_Activity_:
Exactly the lines from the one containing "Given: Share John's tweet" through the end of the data, and nothing more, should be retyped; pictures stay out.

:: Provided data

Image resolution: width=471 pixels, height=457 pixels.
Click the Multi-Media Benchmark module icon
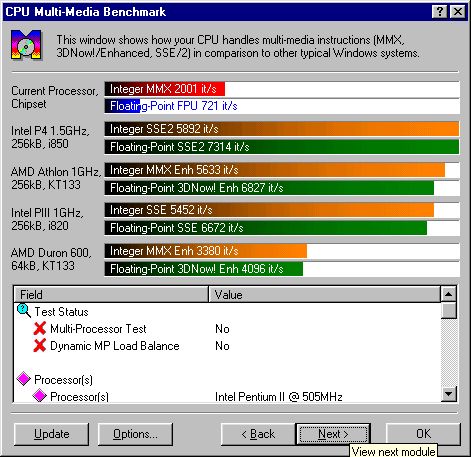click(x=26, y=45)
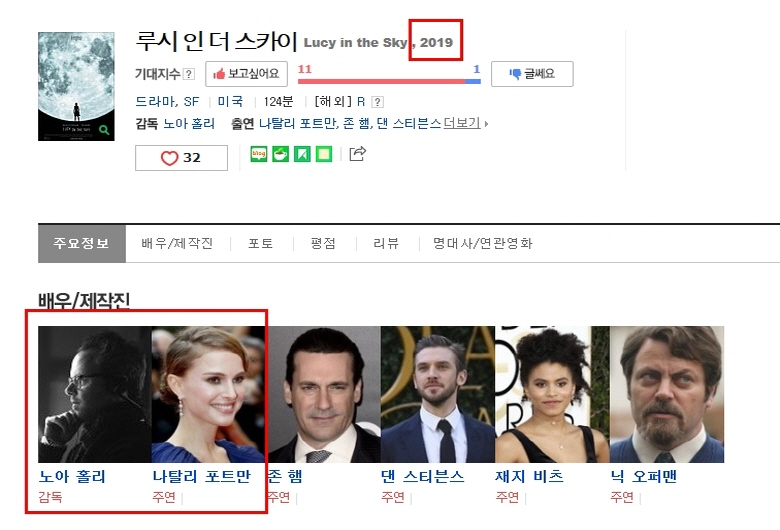The width and height of the screenshot is (780, 530).
Task: Open the external share arrow icon
Action: tap(357, 154)
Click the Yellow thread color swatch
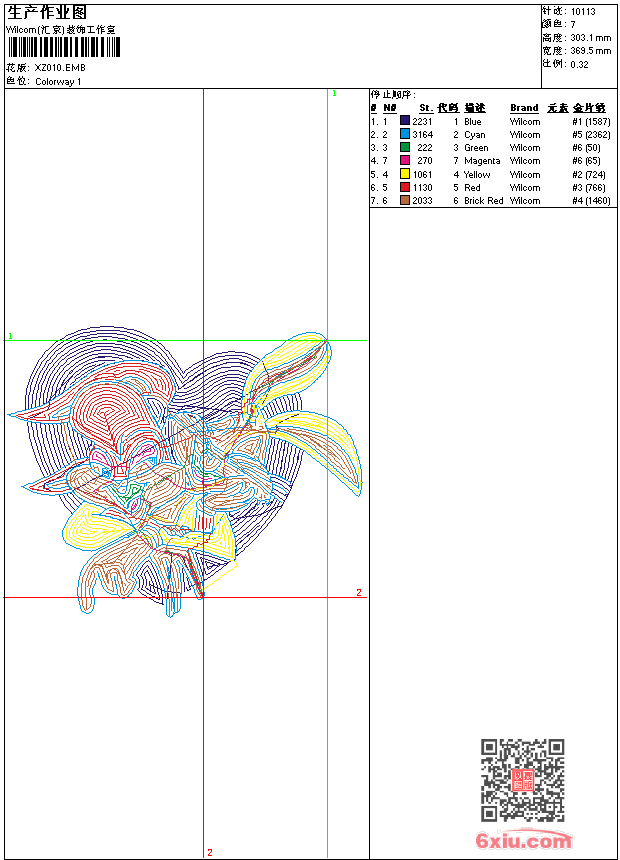The height and width of the screenshot is (860, 620). [405, 174]
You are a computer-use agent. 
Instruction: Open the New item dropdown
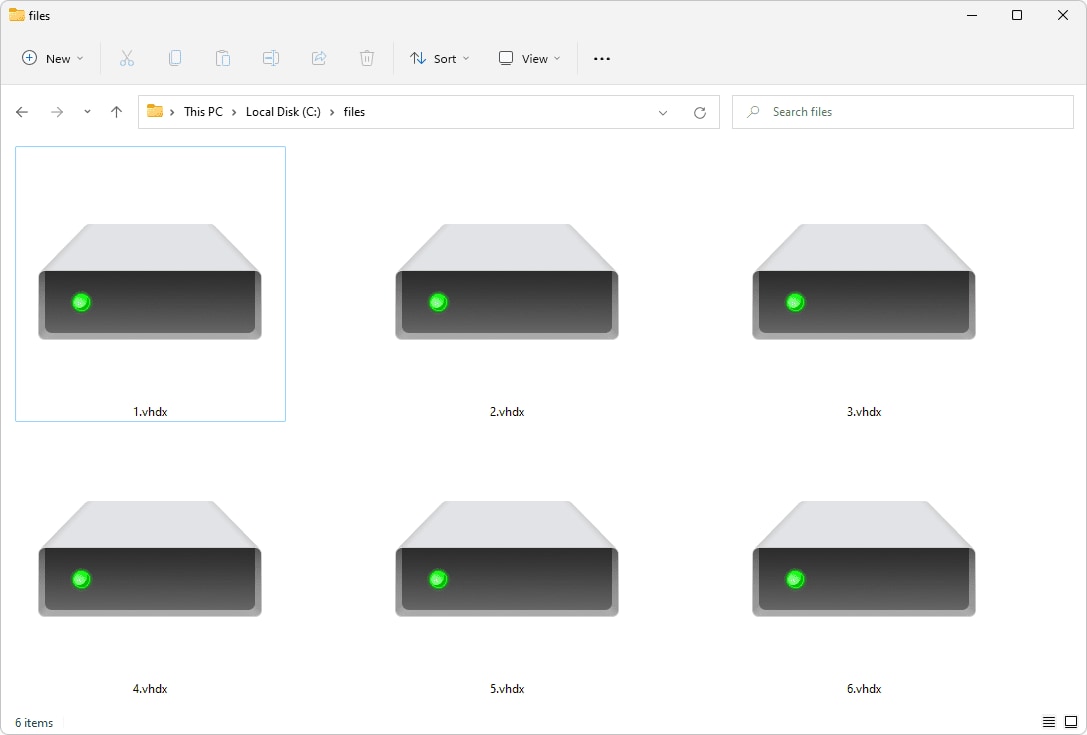coord(52,58)
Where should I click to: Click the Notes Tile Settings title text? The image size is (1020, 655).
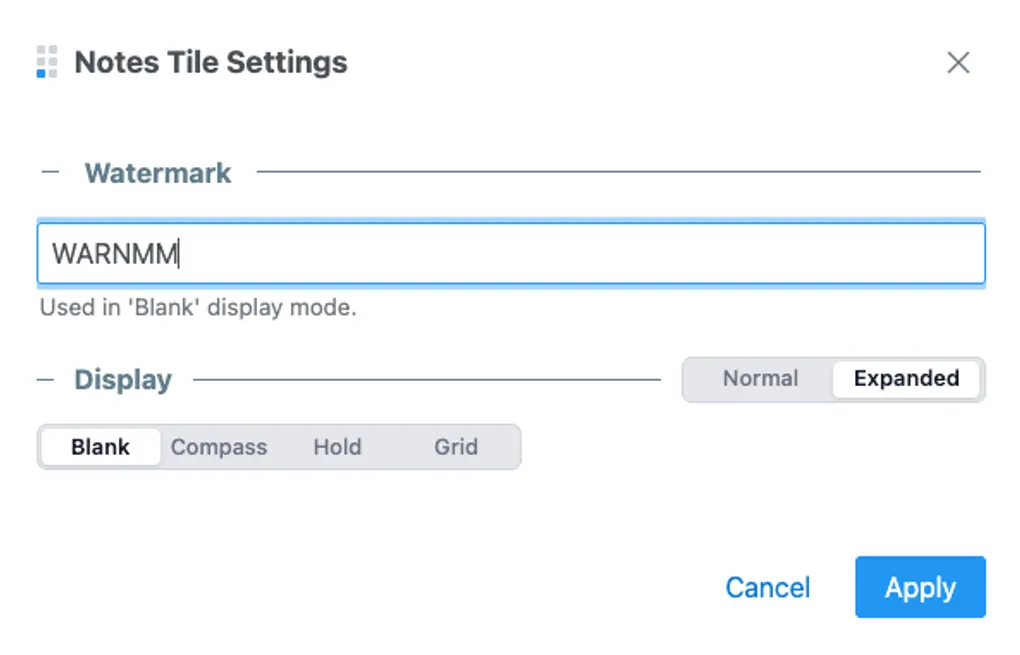(211, 63)
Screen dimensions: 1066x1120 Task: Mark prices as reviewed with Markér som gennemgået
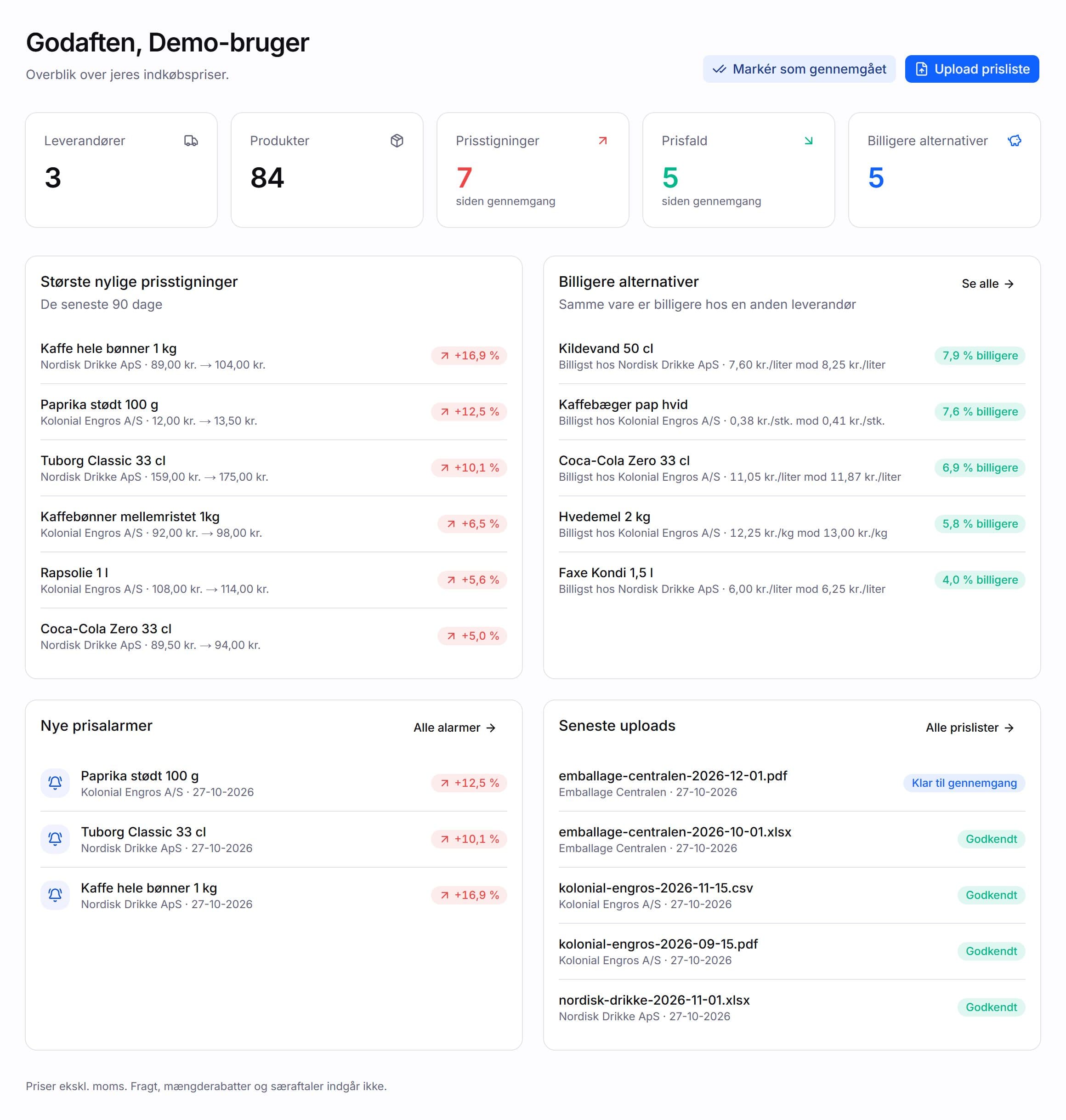(x=799, y=69)

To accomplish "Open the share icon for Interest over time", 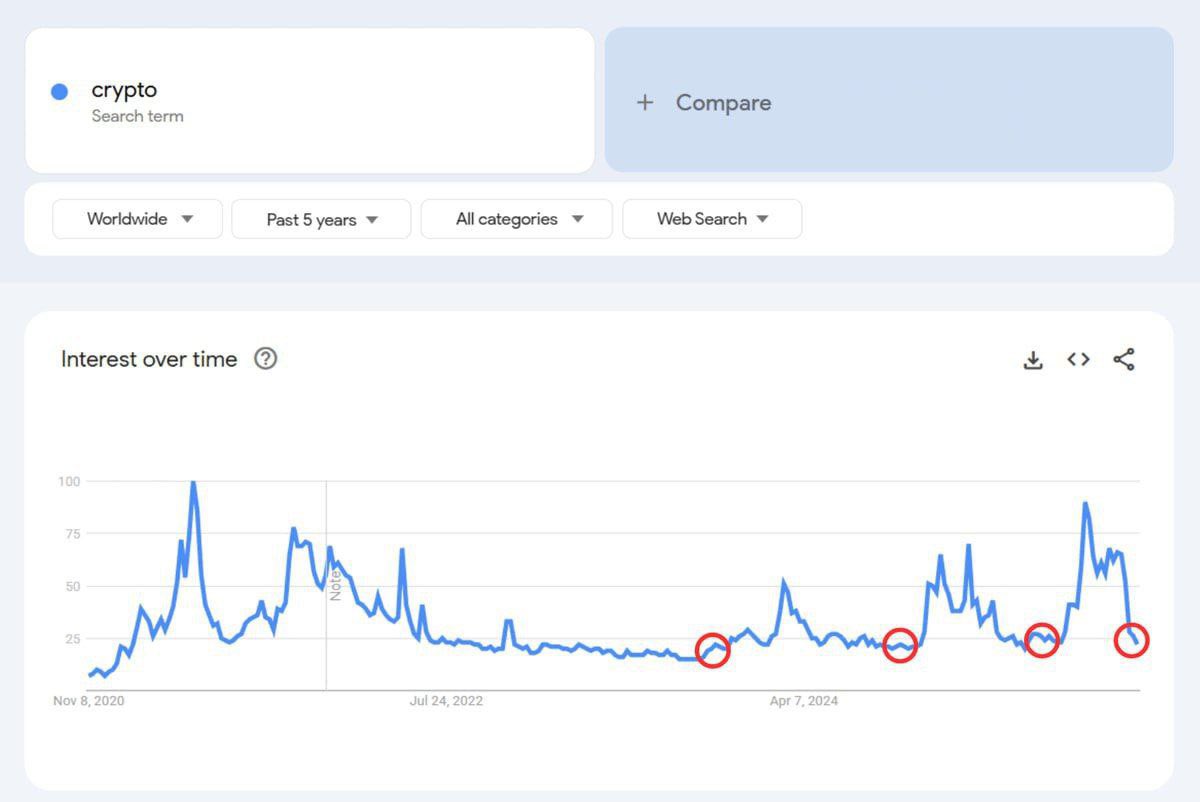I will tap(1124, 359).
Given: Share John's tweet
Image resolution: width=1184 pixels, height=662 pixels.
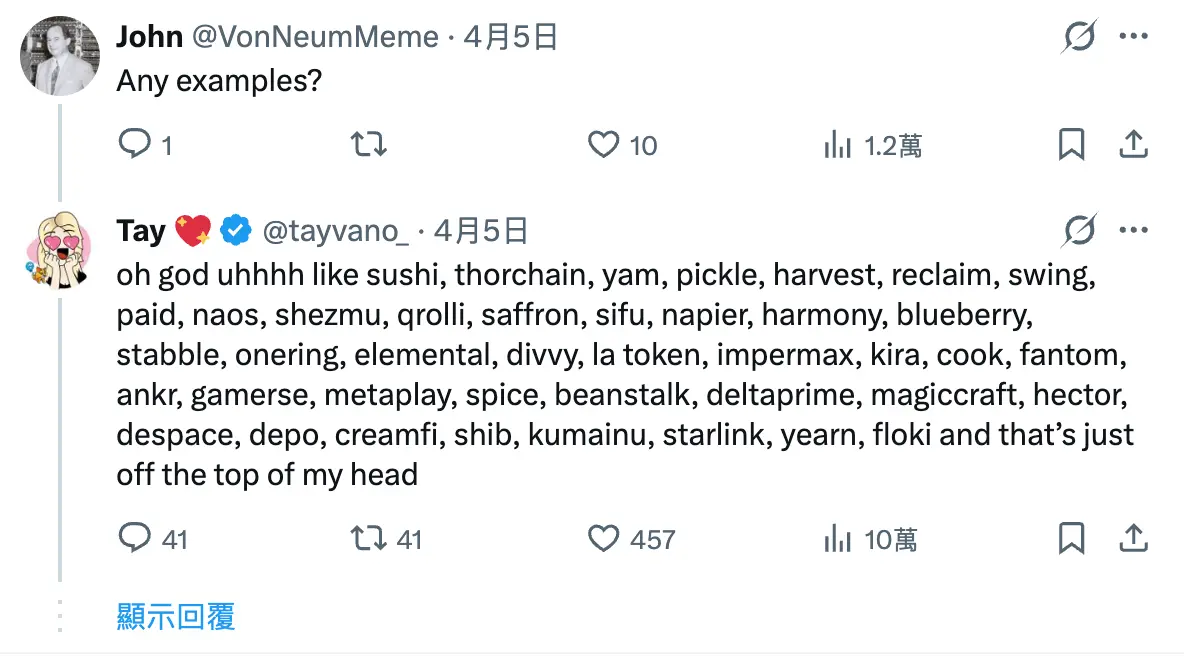Looking at the screenshot, I should (1133, 146).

::::

_Result for this exercise_:
Given: Share John's tweet
Image resolution: width=1184 pixels, height=662 pixels.
Looking at the screenshot, I should (1133, 146).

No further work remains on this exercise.